Session Summary

Generative AI has captured the imagination of the public since ChatGPT’s release in November 2022.

Generative AI is the first technological development that surpassed the Turing Test. Generative AI is able to interact in a way that seems human and has had some high-profile achievements over the past year, including winning an art prize, passing the US law exam, and passing Google’s coding test.

While the technology behind Generative AI (also known as foundation models) has been around since 2017, ChatGPT’s visual interface allowed a wide audience to interact with the AI models. This is partly why ChatGPT managed to scale faster than any previous technology platform, amassing 1 million users in just 5 days. This may also represent a paradigm shift in the way we interact with technology, from visual/ touch-based graphical user interfaces (GUIs) to natural language (writing or speaking in human languages to a machine).

Generative AI differs from machine learning in its ability to understand the context and components of a sentence or image, and to draw relationships between them. Machine learning is trained on specific data and needs to be fine-tuned in order to predict predefined metrics like credit scores. In contrast, foundation models are self-trained using broad, unstructured data. The prediction process is more of a “black box”, with outcomes that are less predictable than in traditional machine learning.

 

The impact of Generative AI on different sectors and companies will be unequal…

Tens of billions of investment dollars are flowing into the Generative AI ecosystem. However, contrarian to the media narrative, certain sectors may experience limited disruption from Generative AI. For example, sectors like Metals & Mining or Agriculture may not have as many use cases for Generative AI, although Agriculture has already witnessed disruption from other forms of AI, such as in crop forecasting.

Other sectors will be significantly impacted by Generative AI. Media & Entertainment will be heavily impacted, as will Software & Technology, where AI coding assistants will greatly improve productivity. While the heavily regulated core functions of Banking and Insurance (actuarial statistics, loan decision-making) will not be heavily impacted, ancillary functions like customer interaction could benefit significantly from Generative AI.

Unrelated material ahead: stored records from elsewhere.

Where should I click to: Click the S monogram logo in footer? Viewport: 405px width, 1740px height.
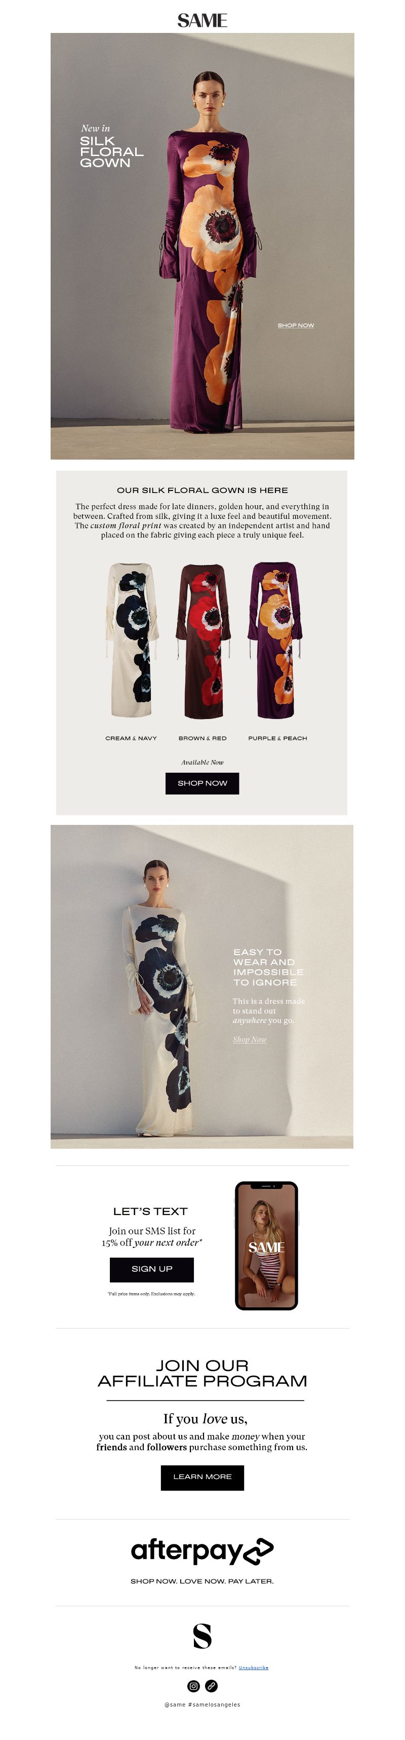[203, 1636]
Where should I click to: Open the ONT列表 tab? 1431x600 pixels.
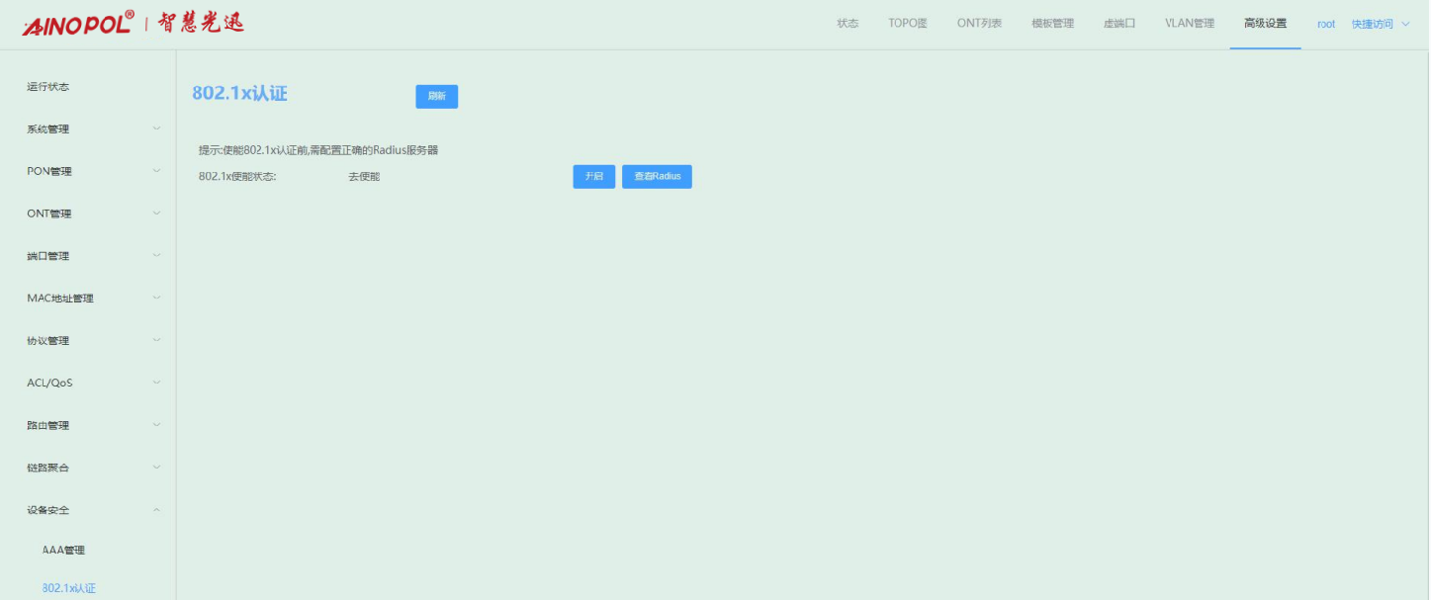click(979, 24)
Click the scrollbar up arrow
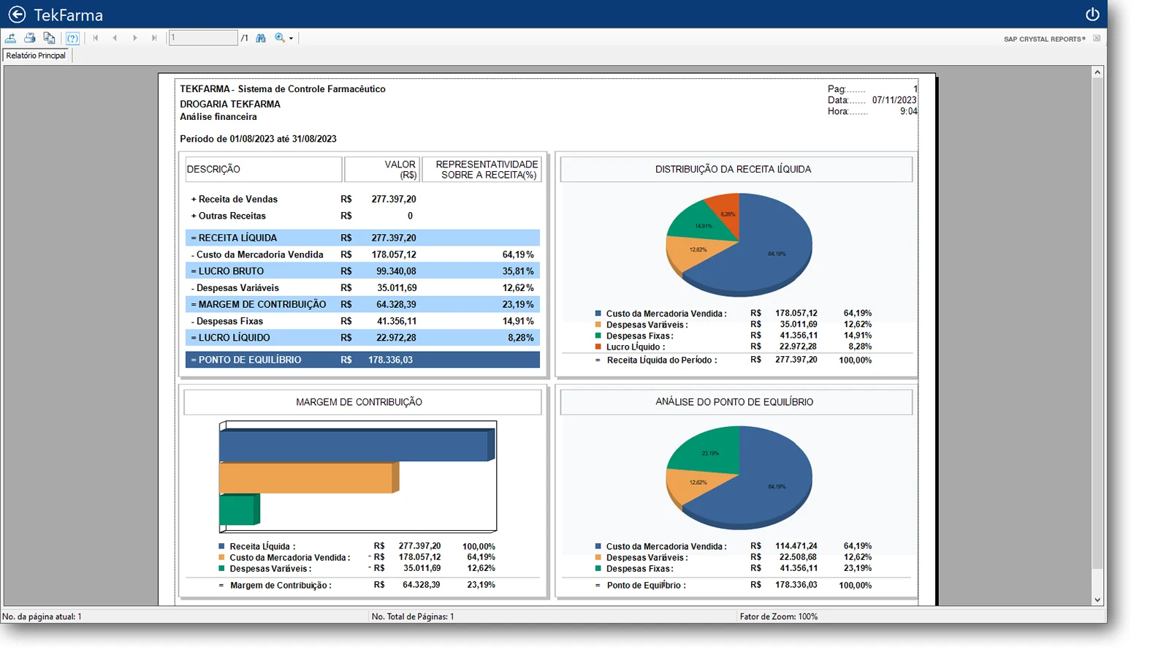The image size is (1169, 658). point(1097,72)
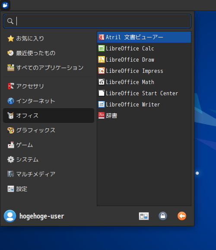Click the orange log out arrow icon
The width and height of the screenshot is (216, 250).
tap(182, 216)
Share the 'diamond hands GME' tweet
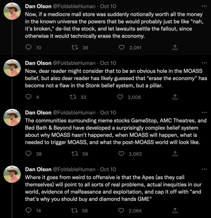 click(x=175, y=210)
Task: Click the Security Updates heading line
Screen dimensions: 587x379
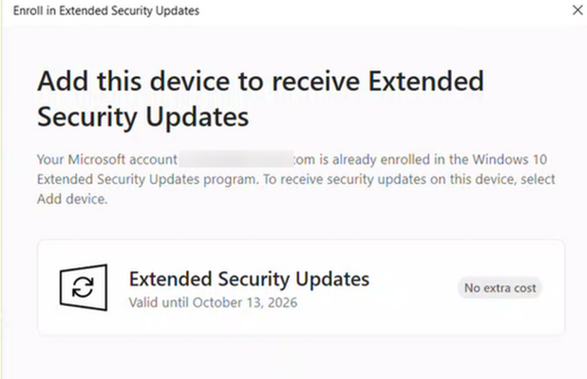Action: coord(143,117)
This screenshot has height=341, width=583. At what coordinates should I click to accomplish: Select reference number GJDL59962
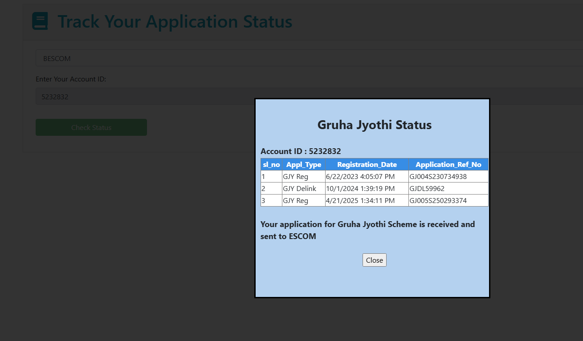(427, 189)
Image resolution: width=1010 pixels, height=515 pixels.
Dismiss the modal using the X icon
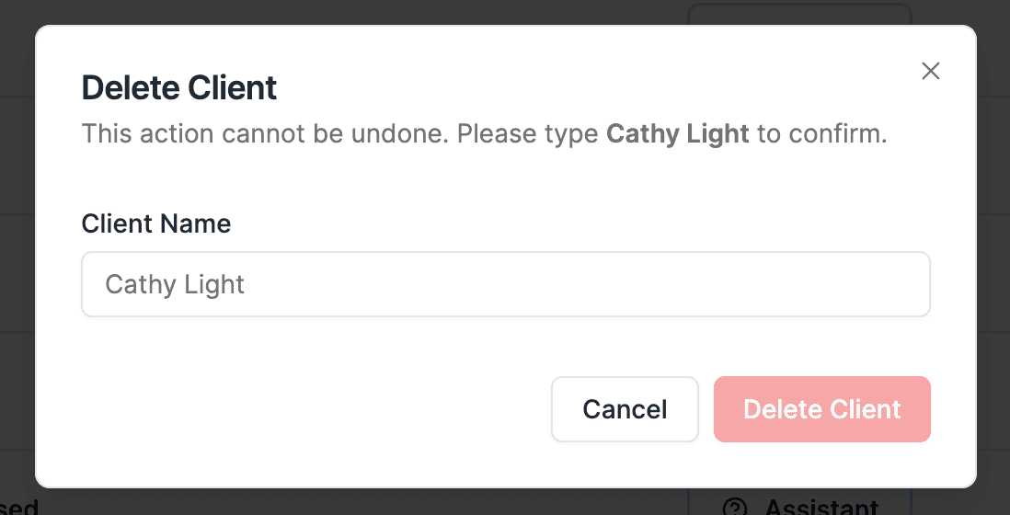(930, 72)
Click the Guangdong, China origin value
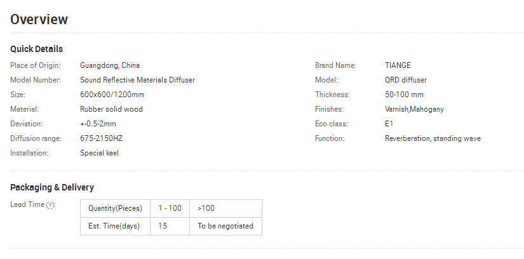524x259 pixels. tap(110, 65)
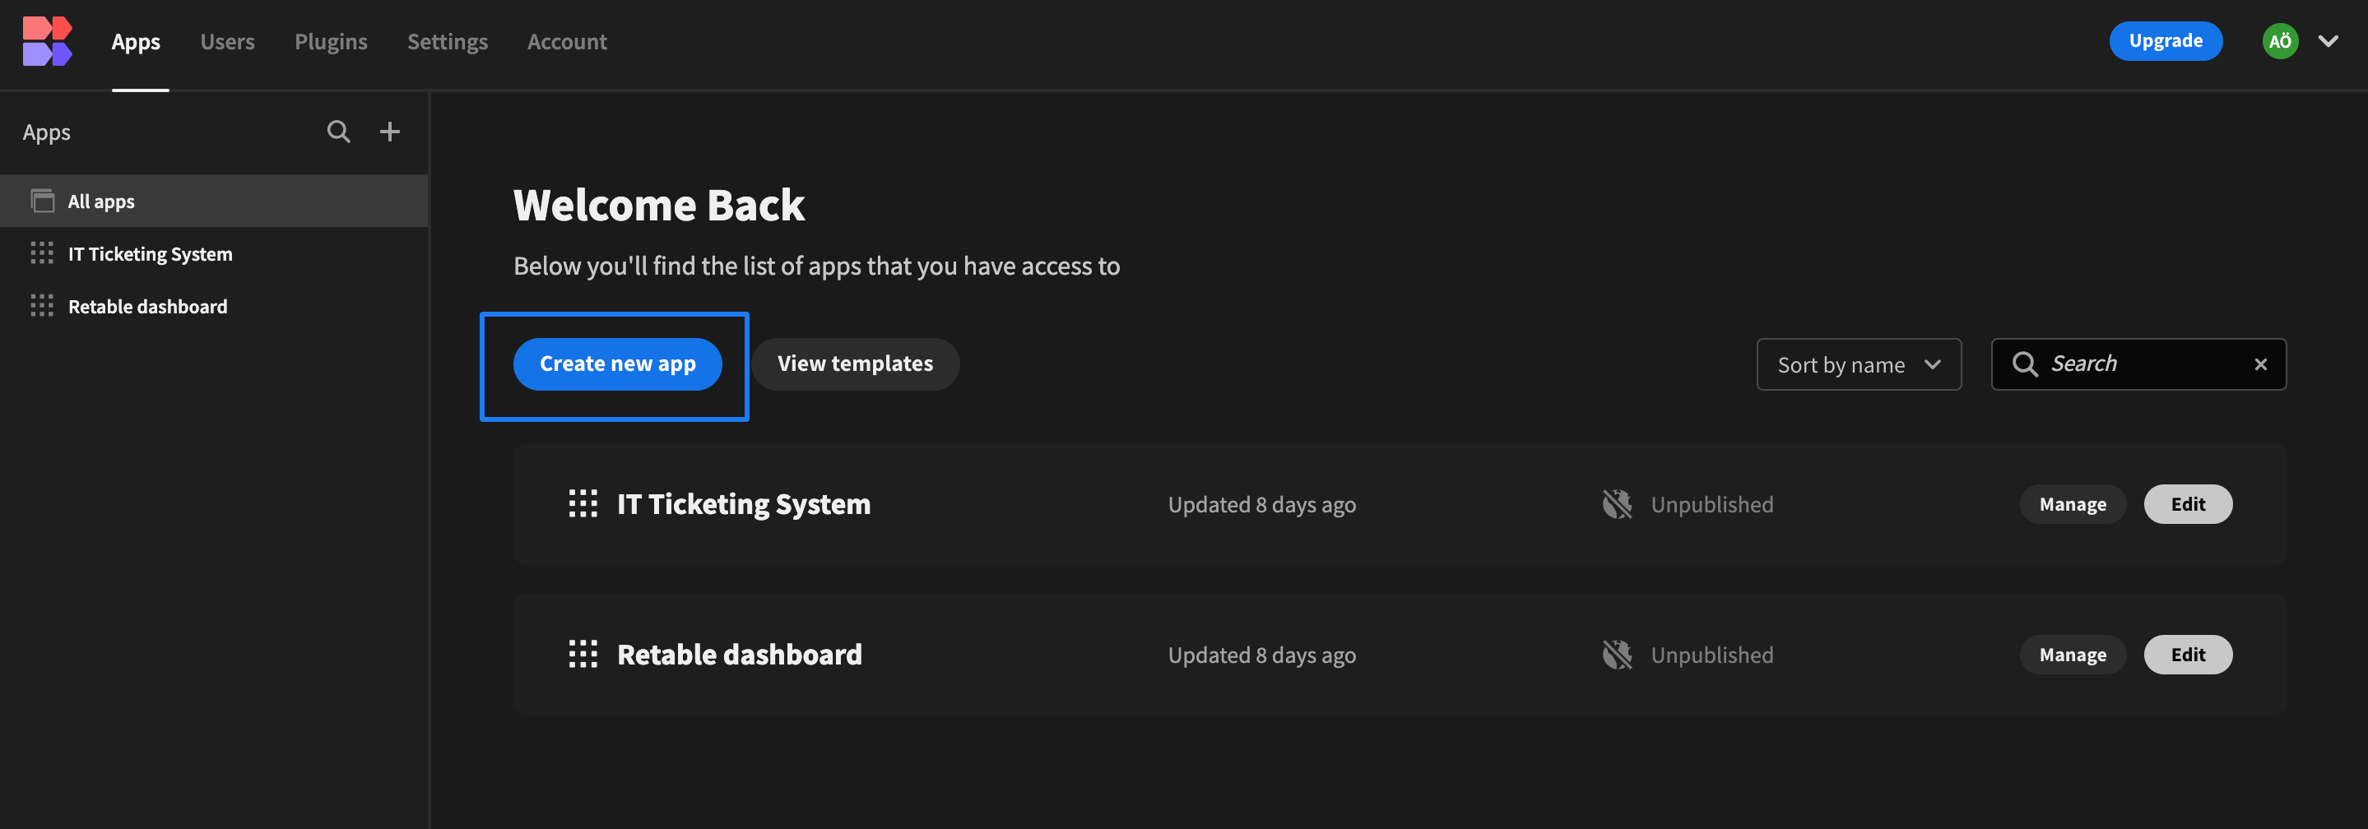
Task: Click the magnifier icon in the search field
Action: pyautogui.click(x=2025, y=364)
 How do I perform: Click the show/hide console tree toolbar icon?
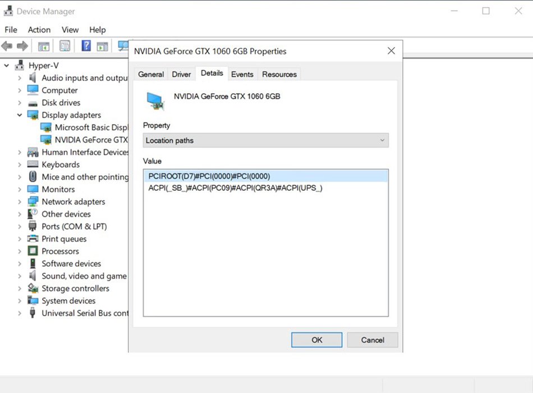tap(44, 46)
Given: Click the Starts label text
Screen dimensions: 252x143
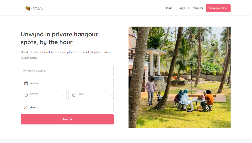Looking at the screenshot, I should 34,94.
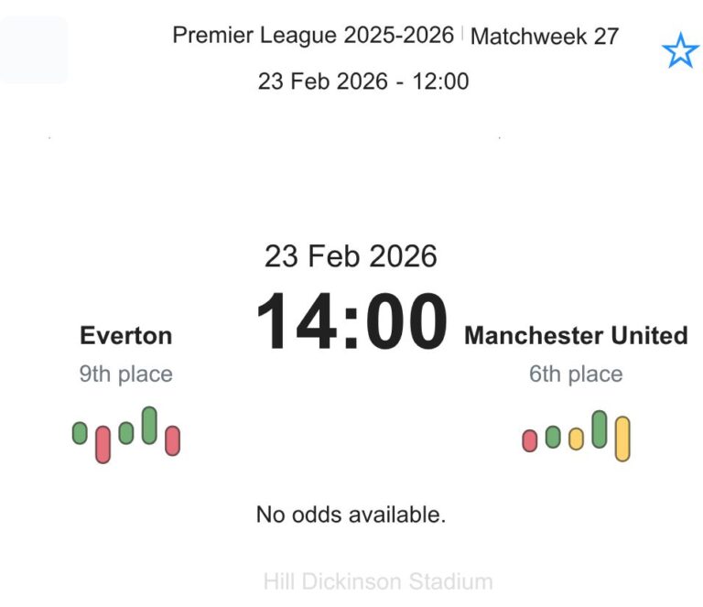Click Everton's first green form pill
Screen dimensions: 703x607
coord(80,432)
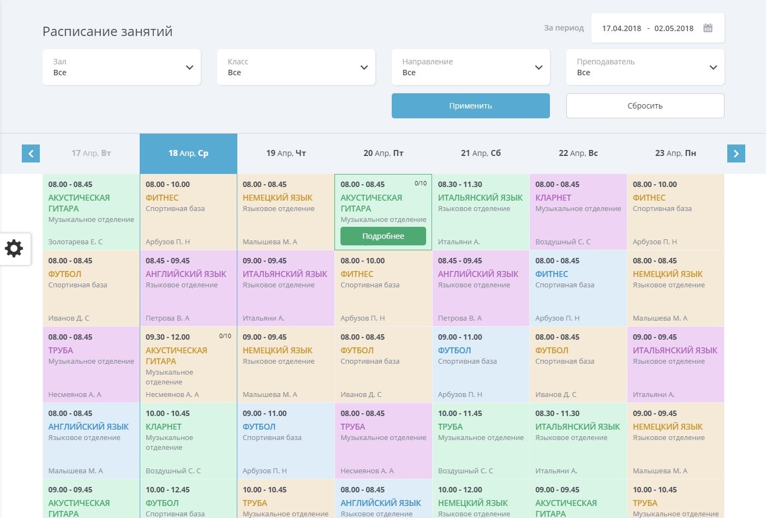Click the Сбросить button
This screenshot has width=766, height=518.
pyautogui.click(x=645, y=106)
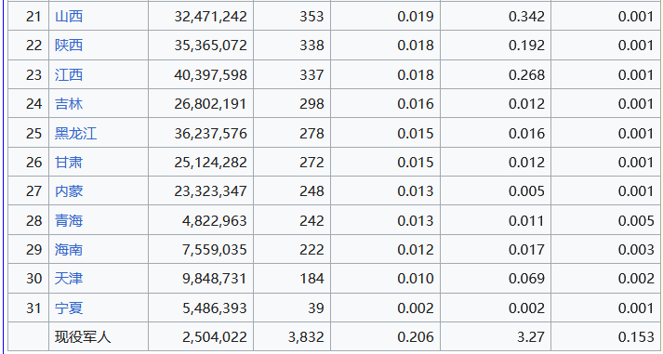Open the 内蒙 region link
663x354 pixels.
(69, 191)
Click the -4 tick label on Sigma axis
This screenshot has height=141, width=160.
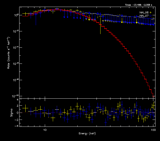(x=17, y=126)
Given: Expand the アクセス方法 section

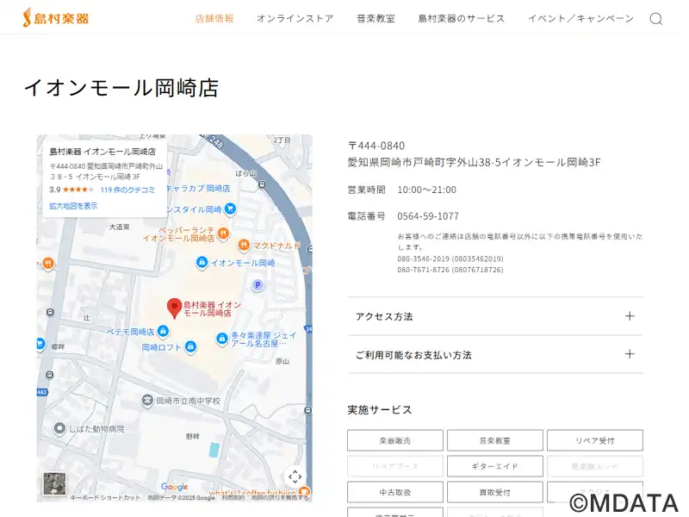Looking at the screenshot, I should (x=494, y=316).
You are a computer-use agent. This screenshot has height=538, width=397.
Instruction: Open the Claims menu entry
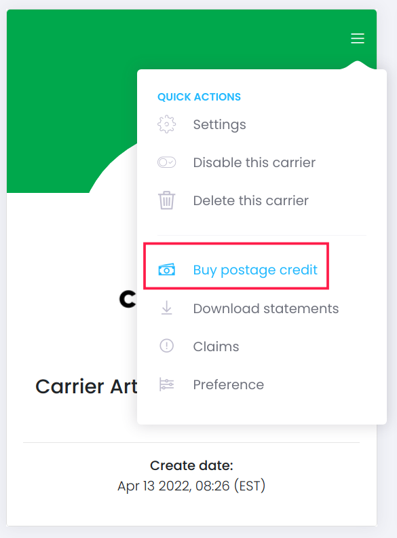216,346
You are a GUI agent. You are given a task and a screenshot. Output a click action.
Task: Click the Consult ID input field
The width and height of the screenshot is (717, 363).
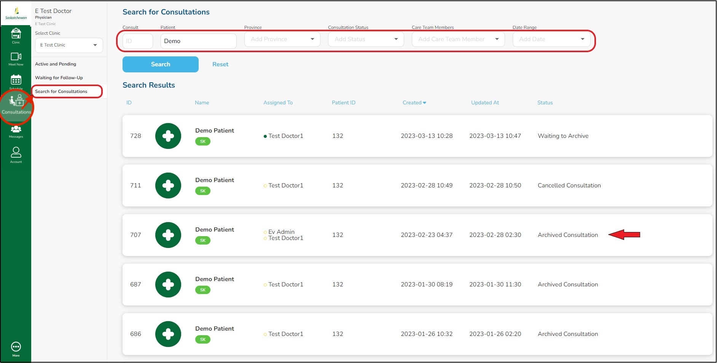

Job displacement is inevitable, but AI will also pave the way for the emergence of new employment opportunities. According to the World Economic Forum, 65% of children entering primary school today will end up working in jobs that do not yet exist today, and many of these jobs will be just as interesting as the ones that disappear.

 

…But everyone will stand to gain from understanding and learning how to use AI.

AI can augment jobs, allowing us to work at scale and improve efficiency. AI has played a significant role in enabling advancements in Healthcare, particularly in patient data management. To effectively utilise these applications, doctors would benefit from understanding some of the underlying logic. While AI can generate vast amounts of artwork, it is worth noting that behind the art prizes won by Generative AI, there was a human directing the composition, analogous to James Cameron utilising novel technologies in filmmaking. One does not need to be an expert in AI to utilise it effectively, but being AI-fluent is helpful.

Inability to utilise AI may widen inequalities. If MSMEs do not have the resources to utilise AI, they may fall further behind capital-rich large multinationals or conglomerates. However, the cost of deploying AI is likely to fall over time, and smaller companies may be able to better utilise AI if they are more nimble and agile.

Understanding the risks around AI will allow us to take mitigation measures. Some of the key debates around Generative AI include Intellectual Property (IP) infringement (who owns the data and the output?) and bias (what are you training your model on?), and hallucination (what is the model outputting?). Regulations around AI are still evolving, and there will likely be guardrails around AI detection tools (especially for image generation) and what is considered human- or AI- generated. Companies will also put in mitigation measures such as screening Generative AI output manually or using machine learning.